Today, there are a number of such options that can provide Facebook users access to information about colleges, the courses offered and the professors teaching those courses. One of the applications provides info from the famous US News and World Report college ratings publication while others seek to connect students within schools, with course information and professor ratings.
Any readers using these or other applications?
Gradzilla
Gradzilla is an application featuring some of the data compiled by US News and World Report. With Gradzilla, students can gain access to information on all aspects of selecting a college including information on majors, athletics, extracurricular activities, tuition, and student body size.
With Gradzilla, students can search for schools by name, location, major, tuition, size, setting, extracurricular activities and intercollegiate sports. The results can then be easily bookmarked for a second review later.
This Facebook interactive application allows you to research information on more than 5000 colleges. The application was created by Embark.com, a company that has “helped more than 15 million students research, organize, and apply to the schools of their choice.”
With College Planner, users can create their own personalized profile. In conjunction with the site’s advanced school finder, the profile can then generate suggested schools that meet your personal criteria and interests.
And all the while you do your research, you can share everything with other Facebook friends.
SkoolPool seeks to connect college applicants to one another and to current students at respective schools. The first primary objective is to help students find the right school.
Through the site you can meet existing college students and theoretically get unbiased information from them about their school.

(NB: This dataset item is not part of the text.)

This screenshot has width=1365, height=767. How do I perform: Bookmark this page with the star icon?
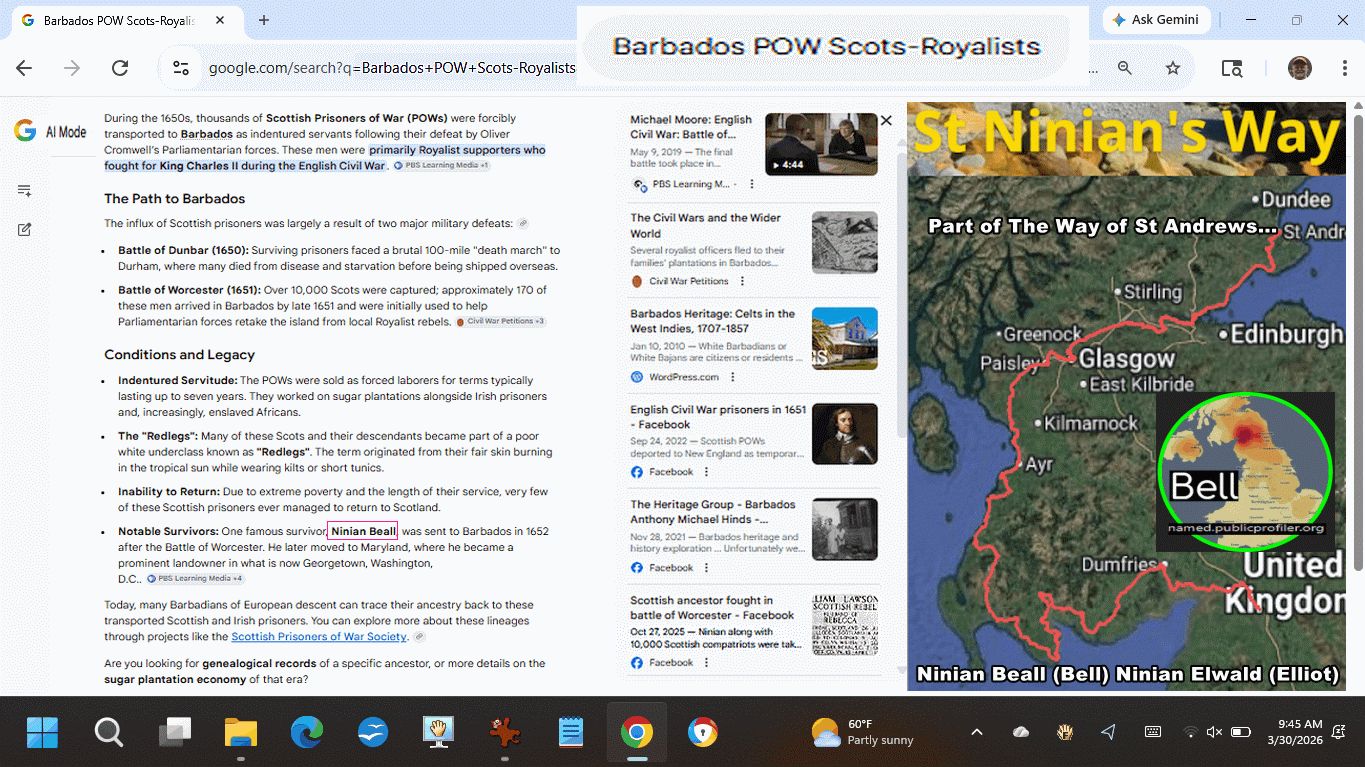[x=1173, y=68]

Given that these individuals may attend your final school of choice, the site also allows you to connect with potential classmates.
Courses is designed for both students and instructors. Using Facebook with the Courses application will allow students to share their schedules including the courses they are taking and the activities they are participating in. Students can then search for other classmates where they can share files and discuss specific classes.
In theory the application is also built with instructors and teaching assistants in mind. If students within the class can access one another through Courses and Facebooks, teachers can use the social networking application as part of the class structure. Announcements, syllabi and assignments can be distributed over the student network rather than one constructed by the colleges. Of course, the application can also form the basis for virtual office hours.
Course Profiles is designed for those students taking courses through The Open University. Students may enter the OU course code, or portion of the title and Course Profiles will search the database and provide the full course full name.
By displaying the courses on the Facebook application that students have studied, they can then find people who have taken or are taking the same course creating a potential “study buddy” through the virtual connection. Students can suggest relevant resources and leave helpful details on the comments wall.
Offering access to nearly eight million opinions on more than one million instructors, Rate My Professors is a tool that allows students to share their opinion of their college instructors. With the Facebook application, students can browse through the ratings and comments on every one of those professors, doing so directly from the student’s personal Facebook profile page.
What makes the application so popular is that students can then learn what other students think of specific professors prior to enrolling in that instructor’s class. As the site notes, “Before you register for class find out which professor will inspire you, challenge you, or which will just give you the easy A.”